The Role of Dual Mutations G347E and E349D of the Pigeon Paramyxovirus Type 1 Hemagglutinin-Neuraminidase Protein In Vitro and In Vivo.

Pigeon Newcastle disease (ND) is the most common viral infectious disease in the pigeon industry, caused by pigeon paramyxovirus type 1 (PPMV-1), a variant of chicken-origin Newcastle disease virus (NDV). Previous studies have identified significant amino acid differences between PPMV-1 and chicken-origin NDV at positions 347 and 349 in the hemagglutinin-neuraminidase (HN) protein, with PPMV-1 predominantly exhibiting glycine (G) at position 347 and glutamic acid (E) at position 349, while most chicken-origin NDVs show E at position 347 and aspartic acid (D) at position 349. However, the impact of these amino acid substitutions remains unclear. In this study, we generated a recombinant virus, NT-10-G347E/E349D, by introducing the G347E and E349D dual mutations into a PPMV-1 strain NT-10 using reverse genetics. The biological characteristics of NT-10 and NT-10-G347E/E349D were compared both in vitro and in vivo. In vitro, the G347E and E349D dual mutations reduce NT-10's replication and neuraminidase activity in pigeon embryo fibroblast (PEF) cells while enhancing both in chicken embryo fibroblast (CEF) cells. Additionally, these mutations decrease NT-10's binding affinity to the α-2,6 sialic acid receptor while significantly increasing its affinity for the α-2,3 receptor. In vivo, NT-10-G347E/E349D exhibited reduced pathogenicity in pigeons but increased pathogenicity in chickens compared to the parental NT-10 strain.
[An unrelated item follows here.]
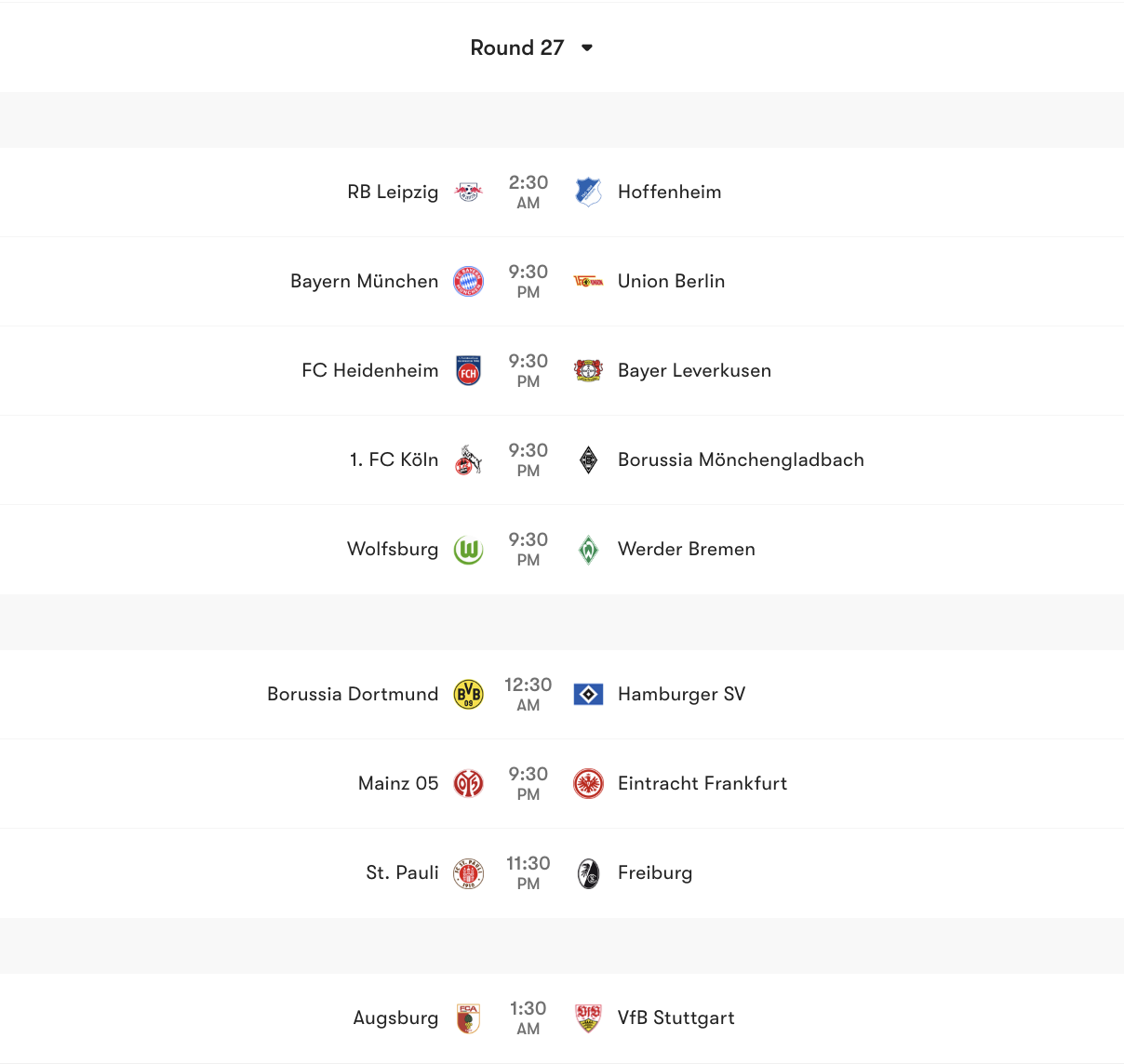
Task: Select the Mainz 05 club logo
Action: point(468,783)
The mutations also reduced the pigeon-to-pigeon transmission of NT-10 but enhanced its transmission from pigeons to chickens. Notably, significant antigenic differences were observed between NT-10 and NT-10-G347E/E349D, as an inactivated vaccine based on NT-10 provided full protection against NT-10 challenge in immunized pigeons but only 67% mortality protection against NT-10-G347E/E349D. Overall, these findings underscore the critical role of amino acids at positions 347 and 349 in PPMV-1 infection, pathogenicity, and transmission, providing a theoretical foundation for the scientific prevention and control of PPMV-1.